Legislation + assessment = privacy

| April 9, 2020

Daniel Lipinski, a member of the US House of Representatives, recently introduced a Bill to Congress with the unglamorous name of H.R.6227 – Privacy Score Act of 2020.  The bill, which was then referred to the House Committee on Energy and Commerce, may not have hit the headlines, but could offer an important step forward in protecting people’s privacy in our deeply digital age.  

Although the world is understandably focused on the struggle against COVID-19, the question of further measures to effectively regulate and protect personal information still remains. 

The EU Global Data Protection Regulation (GDPR) had a major impact, but will come to be seen as the best piece of privacy law passed for a bygone era.  However, it will not prove fit for purpose in the 21st Century, given the fast-evolving nature of the way we lead our lives today and into the future and the way that personal data is gathered, analysed and used.

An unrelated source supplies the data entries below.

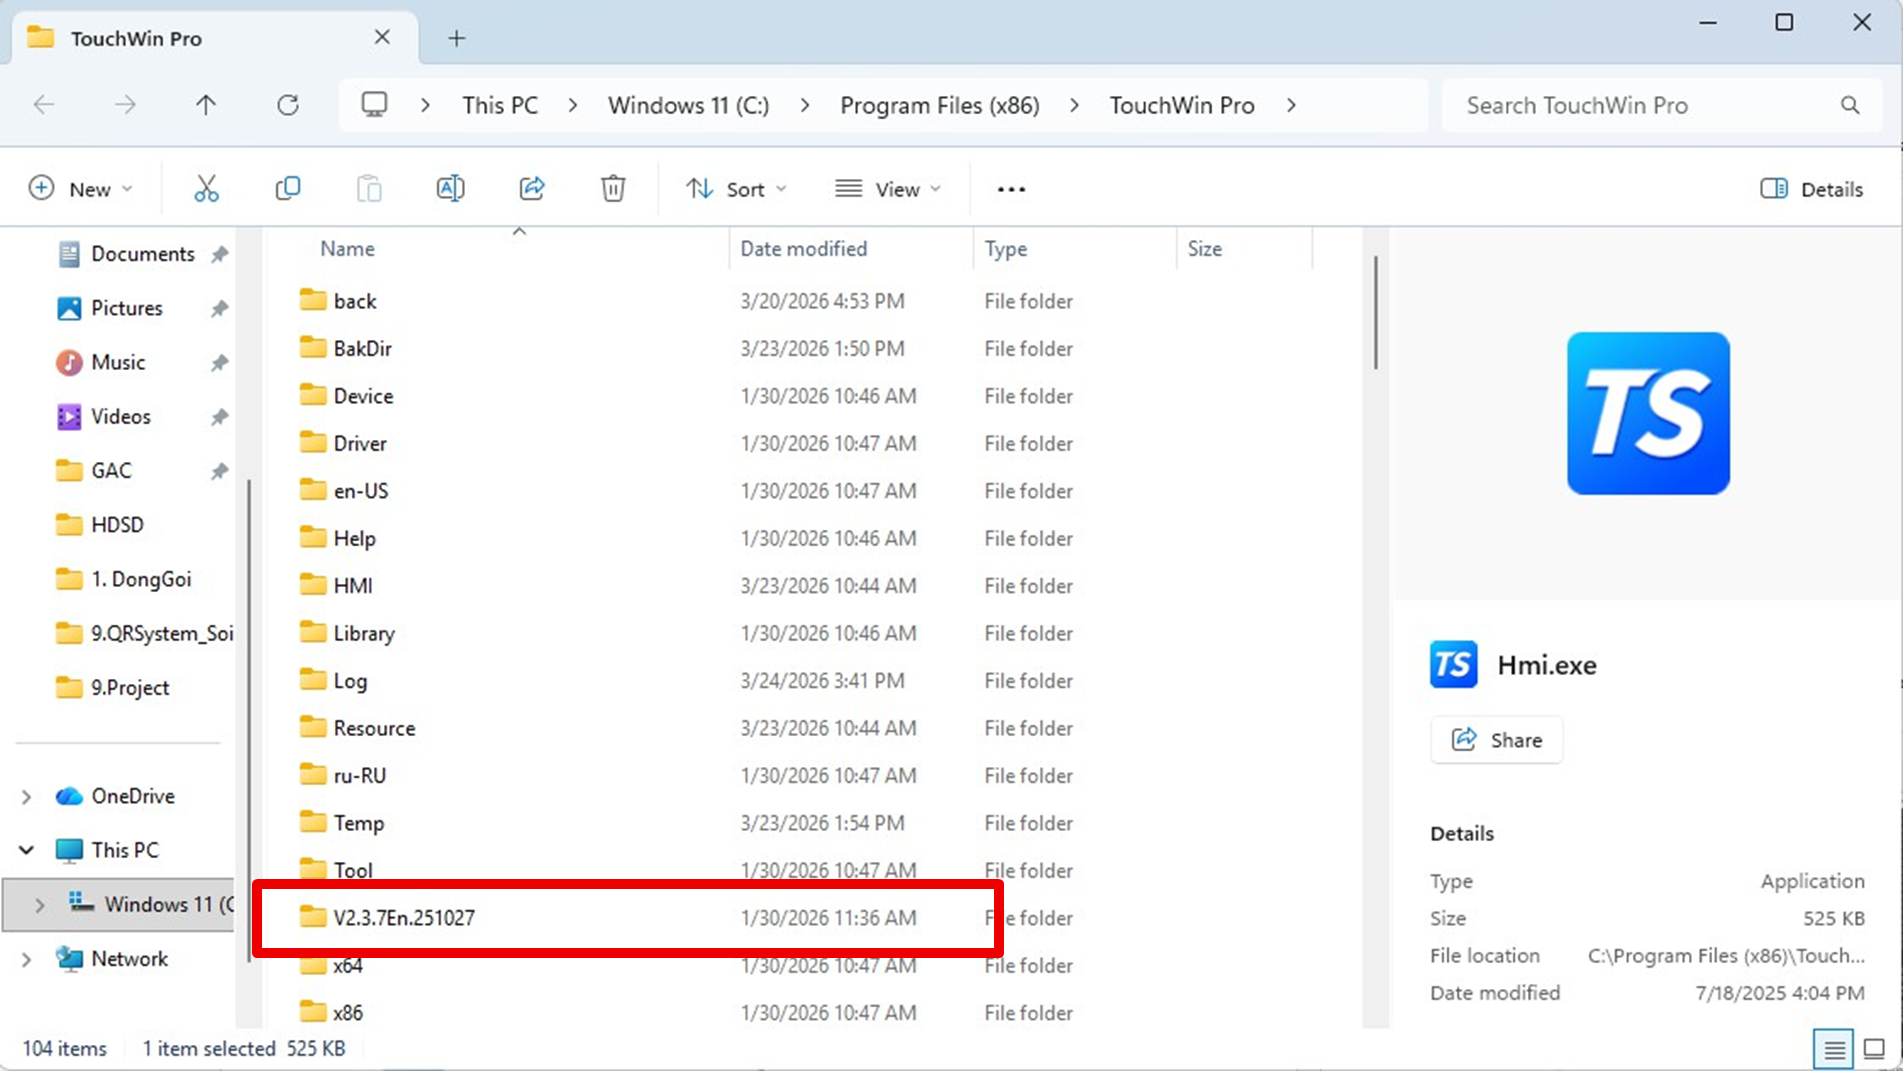Click the Refresh button
Viewport: 1903px width, 1071px height.
(x=288, y=105)
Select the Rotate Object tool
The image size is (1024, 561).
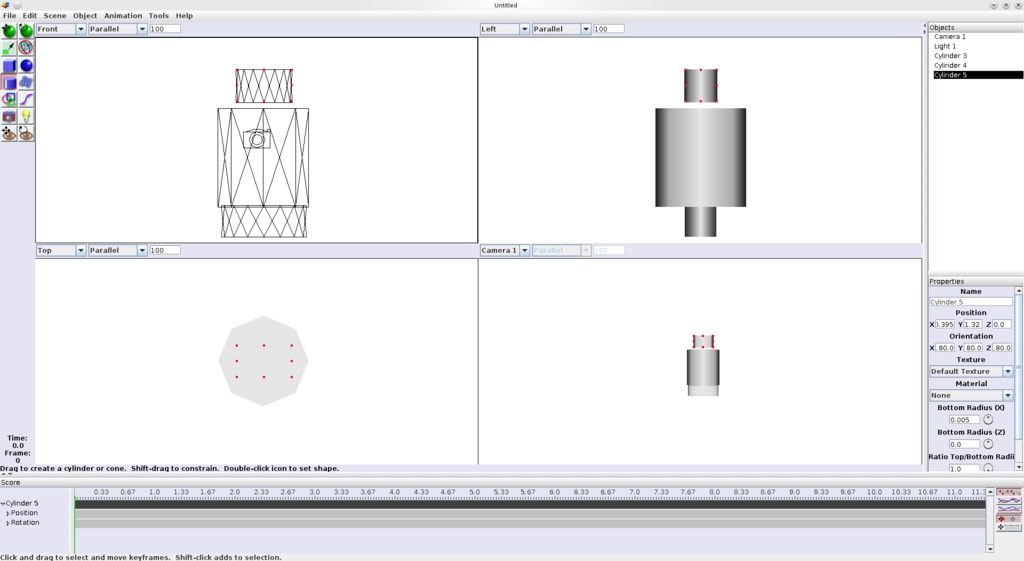[x=26, y=31]
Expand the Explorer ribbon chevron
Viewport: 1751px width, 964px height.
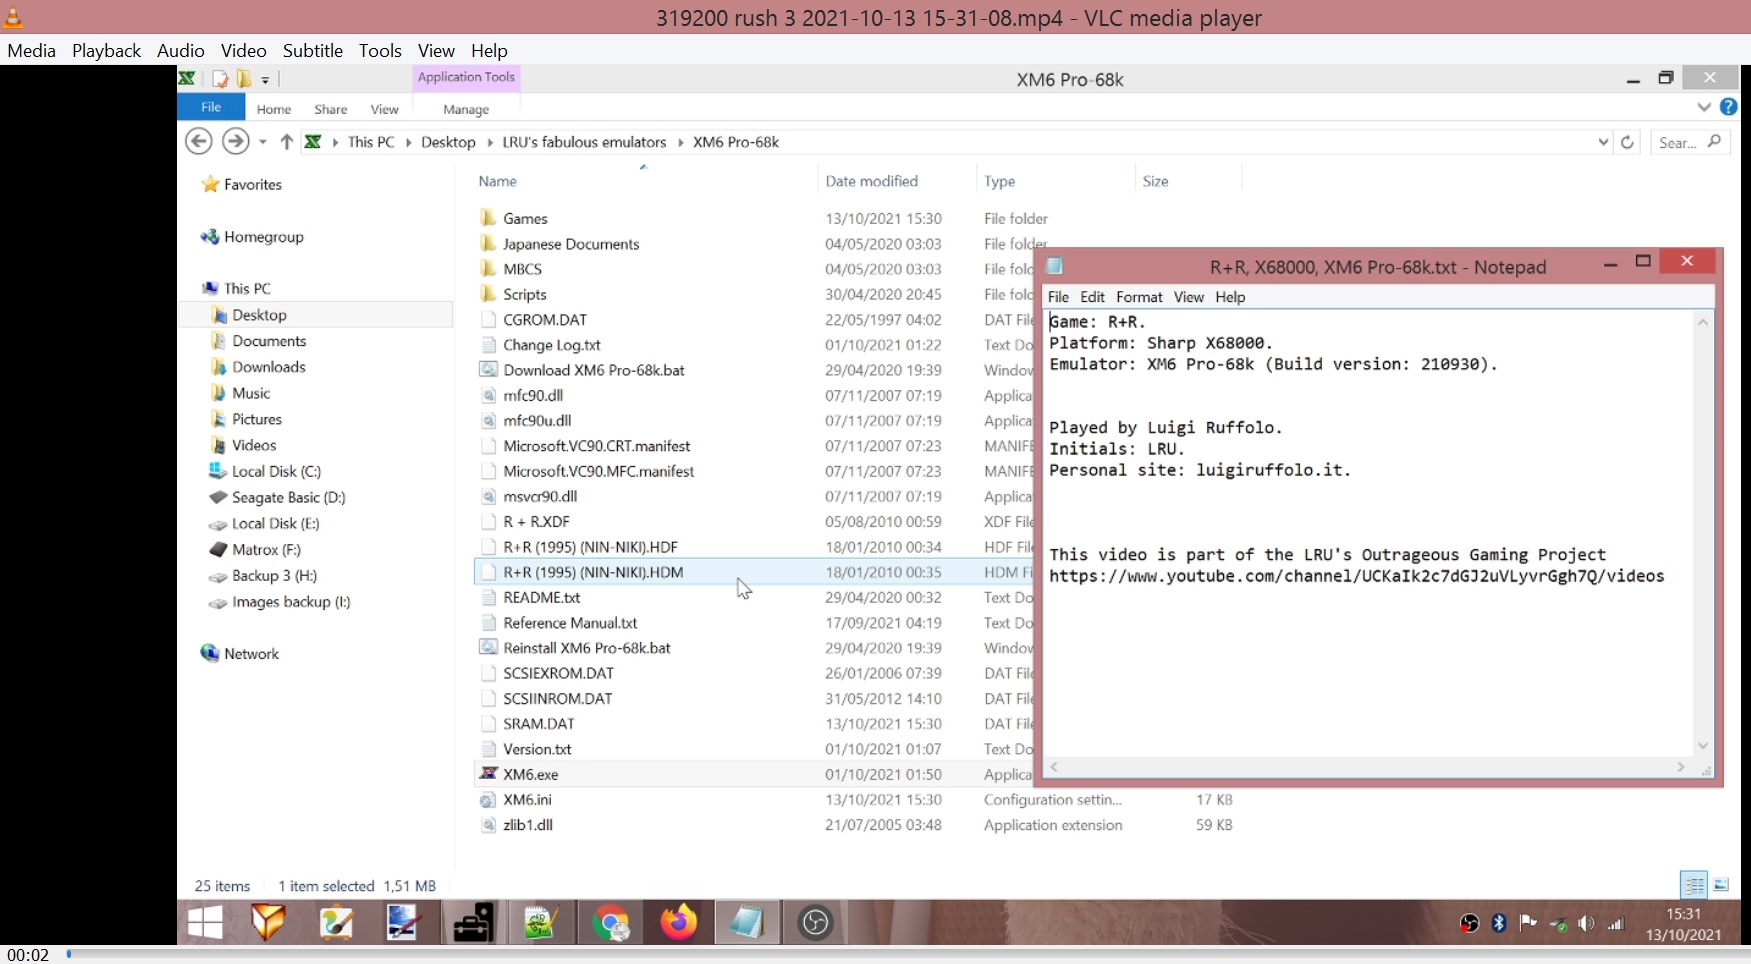(1704, 107)
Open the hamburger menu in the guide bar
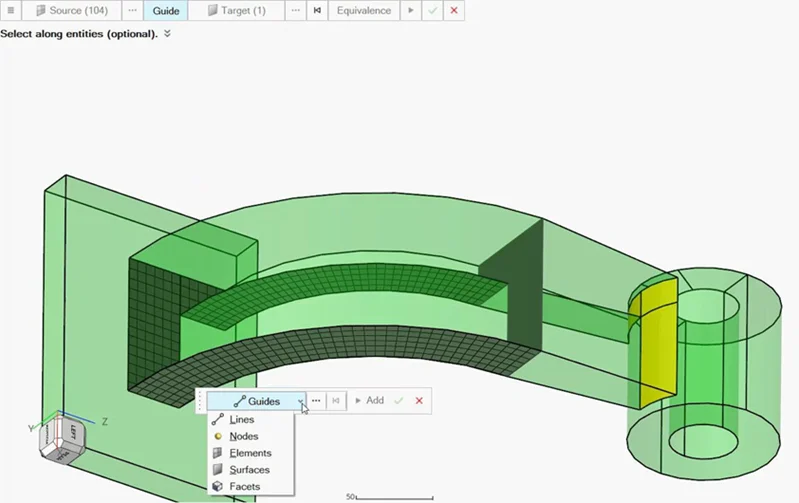Screen dimensions: 799x503 click(x=11, y=11)
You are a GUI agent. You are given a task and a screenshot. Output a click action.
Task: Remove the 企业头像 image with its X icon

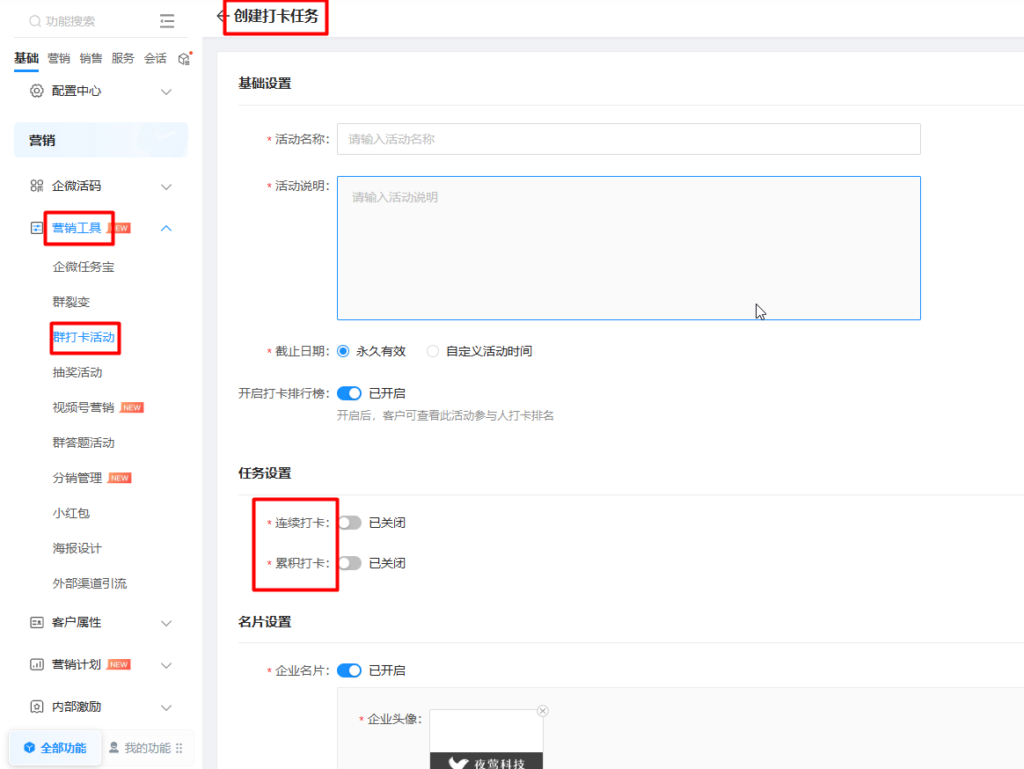[543, 711]
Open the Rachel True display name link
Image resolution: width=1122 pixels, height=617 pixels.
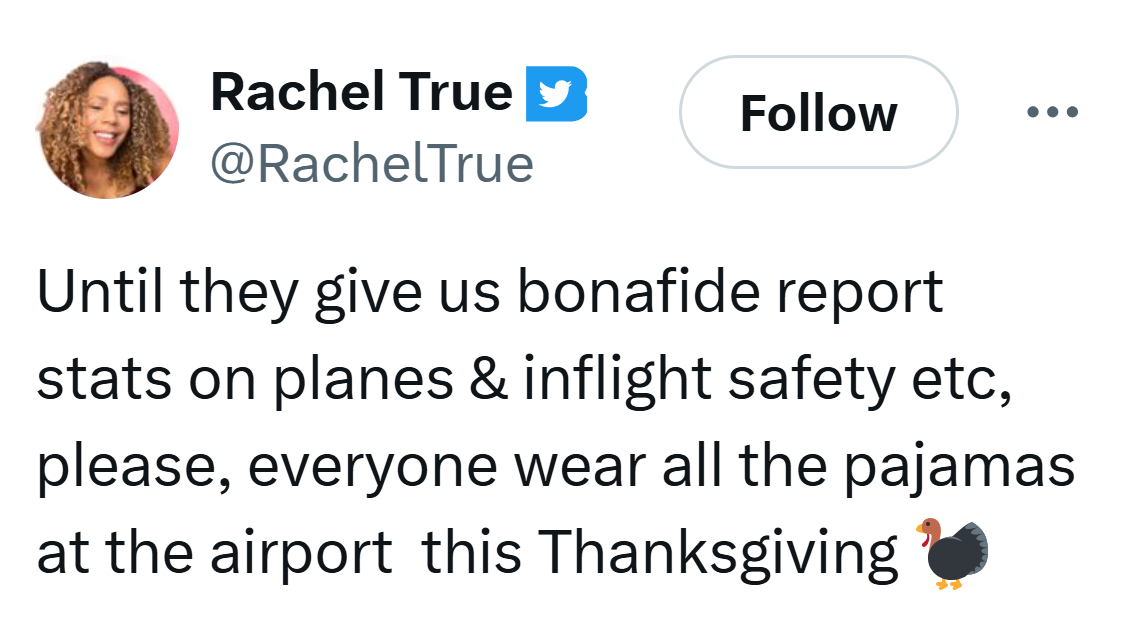point(361,93)
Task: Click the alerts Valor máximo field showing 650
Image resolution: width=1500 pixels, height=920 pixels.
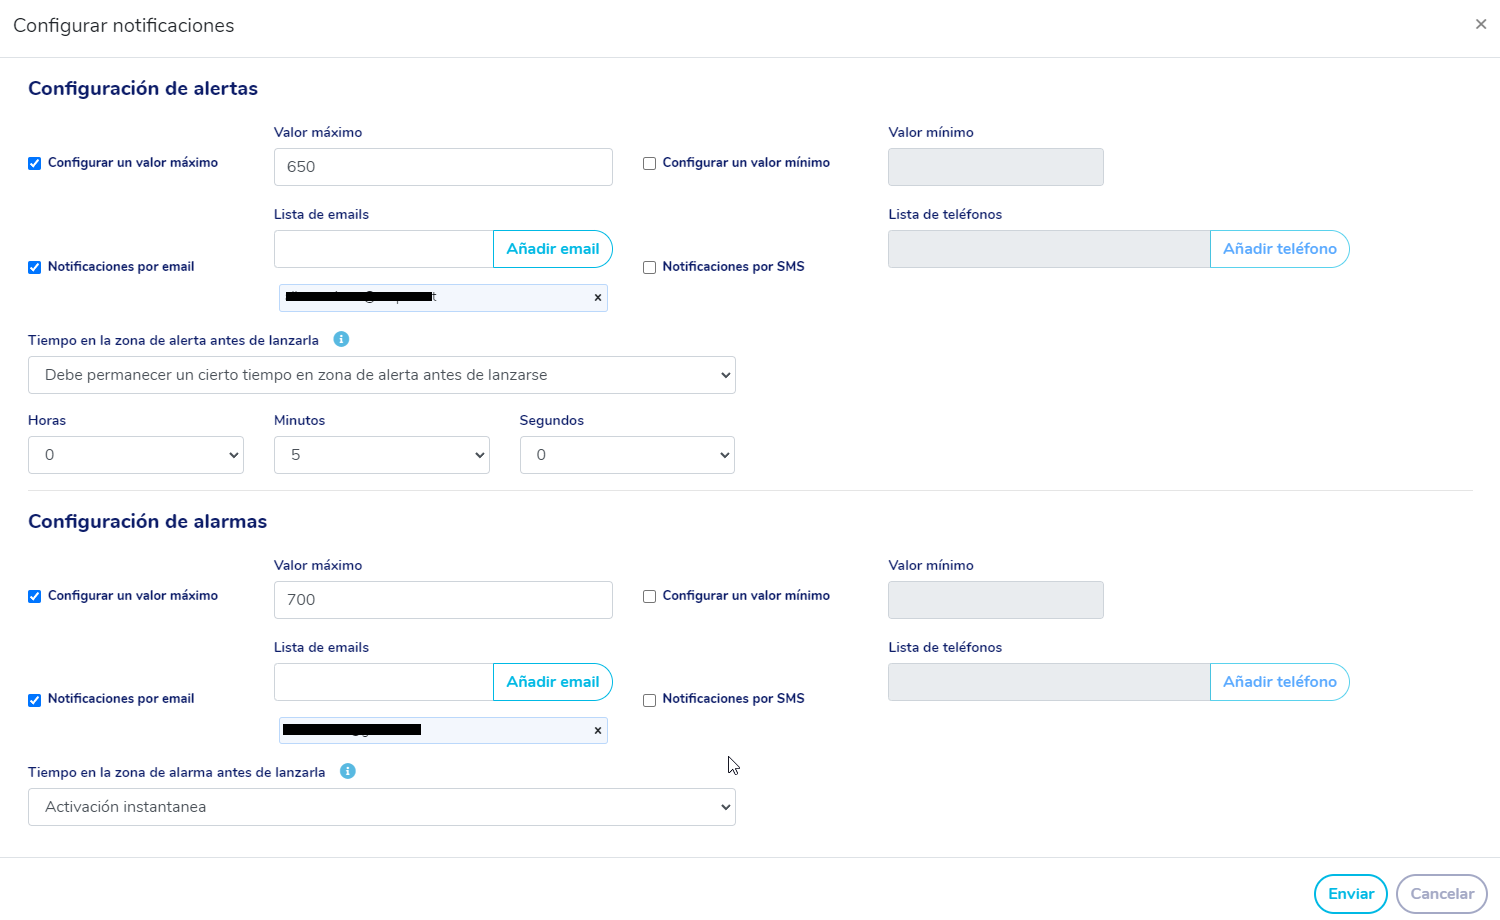Action: click(x=443, y=167)
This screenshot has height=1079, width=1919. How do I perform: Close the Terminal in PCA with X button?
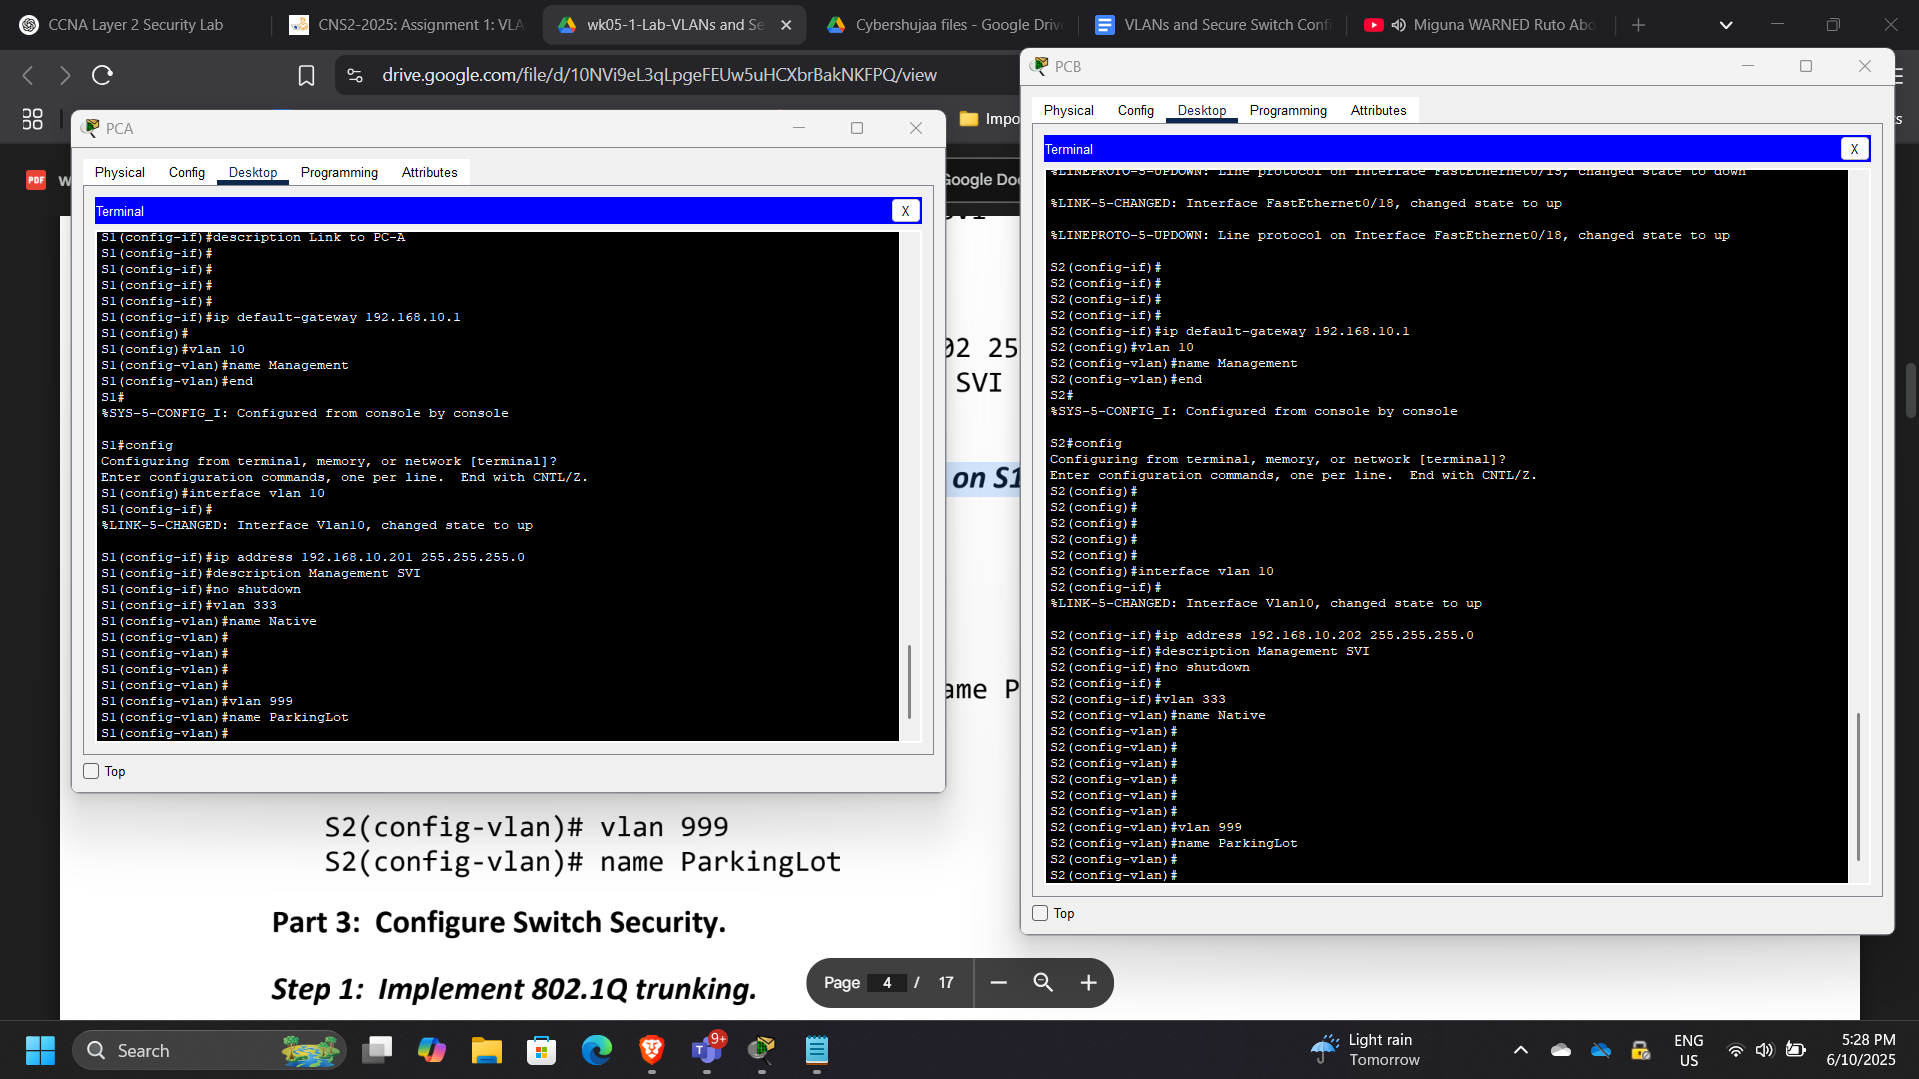tap(905, 211)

Lipinski’s bill suggests that a scoring is well worth considering to protect the public in future years.  

This is not a new idea and has been considered in the past by a number of others.  In fact, in 2007 Information Integrity Solutions was a major contributor to a “possible framework for trust and privacy in the information age”. 

It was developed for the Privacy and Risk Partnership convened by Global Access Partners, and Section 3 of a Working Paper prepared by that group covers the concept in some detail.  At the time, we suggested this could take the form of a Privacy and Security Risk (P&S) Rating, analogous to credit risk ratings such as the S&P (Standard and Poors) risk rating.

Our thinking culminated in suggesting the following formula, although it was created to start a strong debate rather than pretending to be definitive:

Privacy Risk Rating = [Inherent Use Risk] x [∑Principle Ratings] x [Implementation/compliance/accountability approach]

Some figures can be put into this formula to illustrate its scope.  For “Inherent Use Risk”, a value of 0 would be low and 2 would be high, for example, while for “Principle Ratings”, 0  would be strong and 25 would be weak, depending on the privacy principles to which the entity commits.  0 would be strong and 2 would be weak for the Implementation/compliance/accountability approach.  

Hence a Privacy Risk Rating of 0 would equate to no risk, while a Privacy Risk Rating of 100 would flag an extremely high risk to personal privacy.

Such a rating could have many uses.  It could be used by regulators to identify risks that mattered and by capital raising markets to identify low risk investments.  Of course, it could also be used by individuals to choose which businesses and service offerings to avoid and which might be safer to use.

The course of Daniel Lipinski’s bill remains to be seen, but perhaps the time has come to think more about privacy and security risk ratings in Australia as well and take a more objective approach to rating them.